▸ **TASK DETAILS**:
All lines from the one containing "At what coordinates should I click to accomplish: Collapse" to the end of the material are to be given again exactly; leave out every line before it.

= = = =

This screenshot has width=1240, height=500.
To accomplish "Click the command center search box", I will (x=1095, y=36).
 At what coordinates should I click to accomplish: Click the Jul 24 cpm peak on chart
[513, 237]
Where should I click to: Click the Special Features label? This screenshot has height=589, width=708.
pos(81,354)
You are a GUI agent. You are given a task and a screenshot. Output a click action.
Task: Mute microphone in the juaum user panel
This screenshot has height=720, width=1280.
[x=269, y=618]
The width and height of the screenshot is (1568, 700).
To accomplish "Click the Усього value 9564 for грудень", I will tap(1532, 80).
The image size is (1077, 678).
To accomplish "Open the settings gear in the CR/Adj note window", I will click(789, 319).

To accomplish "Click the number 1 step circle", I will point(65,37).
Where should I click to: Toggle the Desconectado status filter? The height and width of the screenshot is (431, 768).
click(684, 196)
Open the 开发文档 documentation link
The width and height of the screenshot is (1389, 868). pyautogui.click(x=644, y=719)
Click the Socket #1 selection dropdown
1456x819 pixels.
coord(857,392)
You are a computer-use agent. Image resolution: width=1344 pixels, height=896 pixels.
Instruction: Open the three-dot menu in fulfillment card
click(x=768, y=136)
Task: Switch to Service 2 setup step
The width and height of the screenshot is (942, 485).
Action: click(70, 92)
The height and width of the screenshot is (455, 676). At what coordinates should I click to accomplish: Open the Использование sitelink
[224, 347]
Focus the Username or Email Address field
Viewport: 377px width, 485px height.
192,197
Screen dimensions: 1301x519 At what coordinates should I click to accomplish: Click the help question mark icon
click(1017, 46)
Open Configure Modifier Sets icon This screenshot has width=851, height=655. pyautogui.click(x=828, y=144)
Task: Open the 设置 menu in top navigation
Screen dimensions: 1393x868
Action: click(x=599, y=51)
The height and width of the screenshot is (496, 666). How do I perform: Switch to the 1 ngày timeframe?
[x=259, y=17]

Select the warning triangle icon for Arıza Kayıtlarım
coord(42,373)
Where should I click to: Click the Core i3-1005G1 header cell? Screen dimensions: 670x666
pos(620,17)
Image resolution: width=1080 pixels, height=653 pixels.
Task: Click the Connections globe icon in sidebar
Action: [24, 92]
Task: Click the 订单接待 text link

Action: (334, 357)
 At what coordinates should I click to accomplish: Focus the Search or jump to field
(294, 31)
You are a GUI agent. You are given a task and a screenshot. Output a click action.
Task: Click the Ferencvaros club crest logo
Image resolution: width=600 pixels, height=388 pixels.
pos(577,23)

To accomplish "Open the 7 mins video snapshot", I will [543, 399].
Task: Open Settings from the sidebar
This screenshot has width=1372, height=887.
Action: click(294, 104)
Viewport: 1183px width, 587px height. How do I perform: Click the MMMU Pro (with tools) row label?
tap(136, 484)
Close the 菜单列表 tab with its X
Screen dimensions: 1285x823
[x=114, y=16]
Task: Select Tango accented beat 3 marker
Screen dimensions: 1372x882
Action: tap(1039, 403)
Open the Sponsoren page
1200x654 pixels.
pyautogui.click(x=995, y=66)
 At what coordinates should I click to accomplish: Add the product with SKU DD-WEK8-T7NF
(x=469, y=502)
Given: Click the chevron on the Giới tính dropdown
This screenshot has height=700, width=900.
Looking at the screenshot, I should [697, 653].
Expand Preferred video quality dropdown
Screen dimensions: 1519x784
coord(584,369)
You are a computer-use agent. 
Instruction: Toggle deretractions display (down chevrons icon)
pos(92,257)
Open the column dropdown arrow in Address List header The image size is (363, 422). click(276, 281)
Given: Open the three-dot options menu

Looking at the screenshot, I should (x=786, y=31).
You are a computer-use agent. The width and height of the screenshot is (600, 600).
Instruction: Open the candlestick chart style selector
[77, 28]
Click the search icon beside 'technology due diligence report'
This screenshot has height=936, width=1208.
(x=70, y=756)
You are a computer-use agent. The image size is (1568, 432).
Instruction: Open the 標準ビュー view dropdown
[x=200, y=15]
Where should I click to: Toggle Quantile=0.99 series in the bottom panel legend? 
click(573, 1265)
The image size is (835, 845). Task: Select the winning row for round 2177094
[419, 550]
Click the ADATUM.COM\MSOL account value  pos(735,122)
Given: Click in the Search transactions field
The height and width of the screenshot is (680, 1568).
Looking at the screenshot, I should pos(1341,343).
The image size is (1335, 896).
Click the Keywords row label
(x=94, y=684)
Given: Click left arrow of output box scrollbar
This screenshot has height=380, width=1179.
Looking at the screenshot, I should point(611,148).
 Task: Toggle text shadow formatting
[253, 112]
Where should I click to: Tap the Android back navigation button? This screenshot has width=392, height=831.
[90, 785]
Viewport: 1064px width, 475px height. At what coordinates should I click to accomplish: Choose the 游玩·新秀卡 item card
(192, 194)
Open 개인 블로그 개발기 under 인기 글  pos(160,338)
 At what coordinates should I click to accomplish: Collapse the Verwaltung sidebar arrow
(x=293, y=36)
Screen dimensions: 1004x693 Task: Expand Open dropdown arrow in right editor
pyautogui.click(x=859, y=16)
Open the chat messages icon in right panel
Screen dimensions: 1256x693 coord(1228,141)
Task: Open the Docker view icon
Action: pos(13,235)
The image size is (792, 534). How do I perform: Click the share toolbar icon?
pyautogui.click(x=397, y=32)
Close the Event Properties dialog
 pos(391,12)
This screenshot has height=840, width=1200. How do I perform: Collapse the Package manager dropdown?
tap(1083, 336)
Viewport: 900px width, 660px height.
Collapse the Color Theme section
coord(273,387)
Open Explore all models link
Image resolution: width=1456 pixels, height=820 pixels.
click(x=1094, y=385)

= = = =

▸ **YOUR RESPONSE**:
 At what coordinates should I click to accomplish: Collapse the Verwaltung sidebar arrow
(x=293, y=36)
Screen dimensions: 1004x693 Task: Expand Open dropdown arrow in right editor
pyautogui.click(x=859, y=16)
Open the chat messages icon in right panel
Screen dimensions: 1256x693 coord(1228,141)
Task: Open the Docker view icon
Action: pos(13,235)
The image size is (792, 534). How do I perform: Click the share toolbar icon?
pyautogui.click(x=397, y=32)
Close the Event Properties dialog
 pos(391,12)
This screenshot has height=840, width=1200. How do I perform: Collapse the Package manager dropdown?
tap(1083, 336)
Viewport: 900px width, 660px height.
Collapse the Color Theme section
coord(273,387)
Open Explore all models link
Image resolution: width=1456 pixels, height=820 pixels.
click(x=1094, y=385)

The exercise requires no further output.